- _Information provided_
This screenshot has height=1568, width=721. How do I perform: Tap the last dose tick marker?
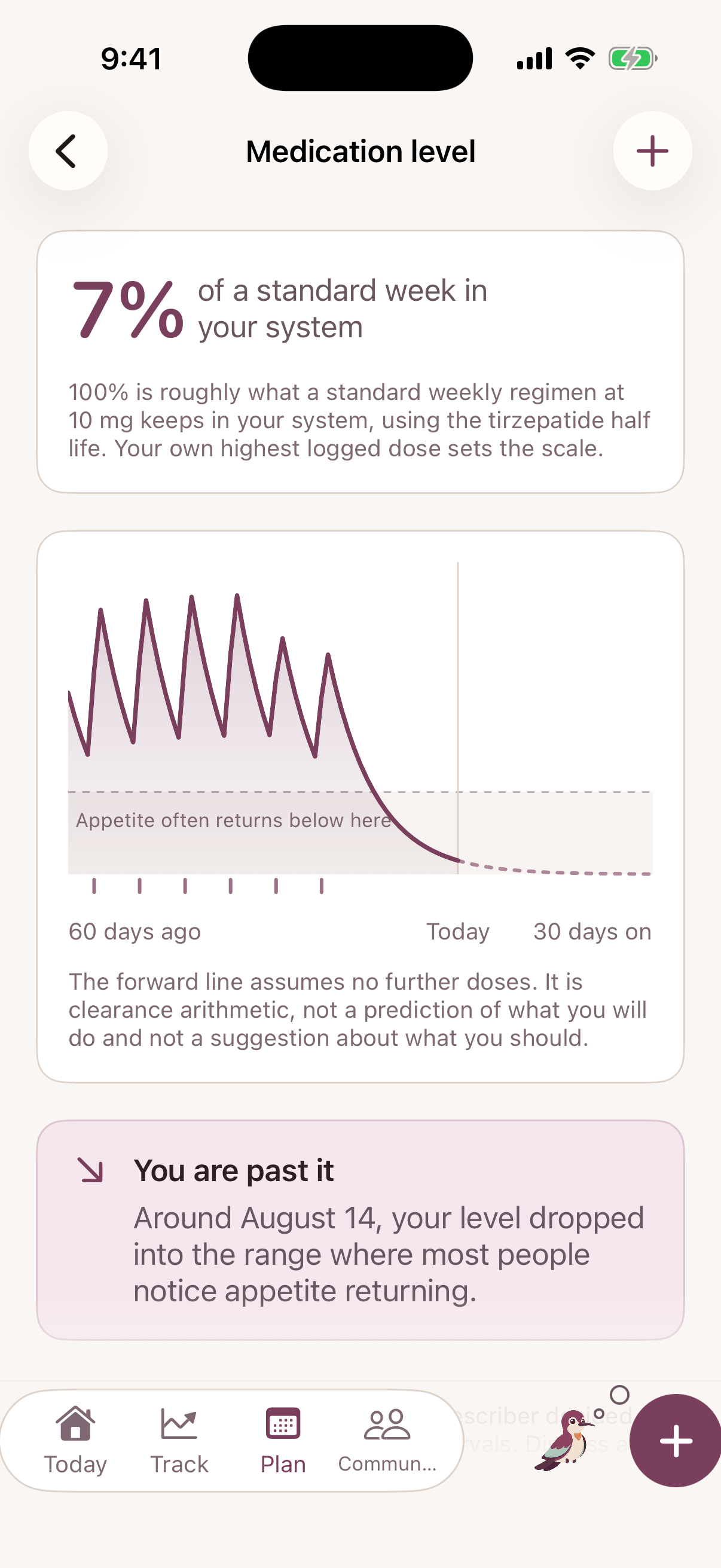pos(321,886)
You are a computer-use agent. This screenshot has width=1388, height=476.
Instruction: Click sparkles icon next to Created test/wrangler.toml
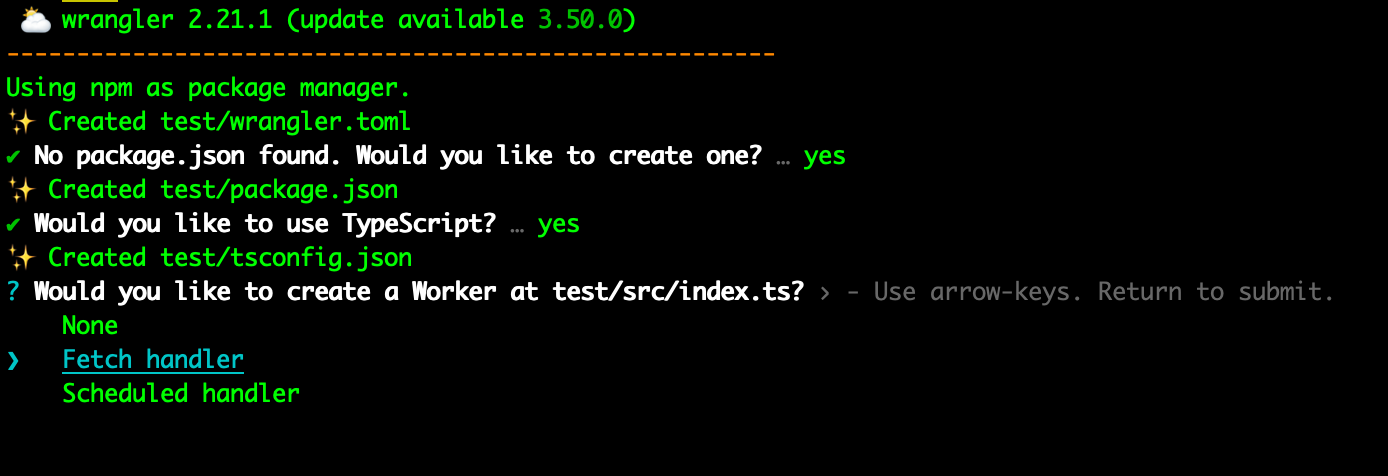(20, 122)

...

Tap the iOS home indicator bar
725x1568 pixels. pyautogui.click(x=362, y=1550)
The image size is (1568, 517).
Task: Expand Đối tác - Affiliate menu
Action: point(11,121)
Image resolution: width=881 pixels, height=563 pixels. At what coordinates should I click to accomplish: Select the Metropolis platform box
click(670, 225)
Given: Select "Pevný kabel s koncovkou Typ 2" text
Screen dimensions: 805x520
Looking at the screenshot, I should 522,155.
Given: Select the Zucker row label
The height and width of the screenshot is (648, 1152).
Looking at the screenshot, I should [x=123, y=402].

- _Assignment_
Scan the data above for the word "Given" and report every line where it is found.

- _Solution for this task_
Given: Select "Pevný kabel s koncovkou Typ 2" text
Given: Select the Zucker row label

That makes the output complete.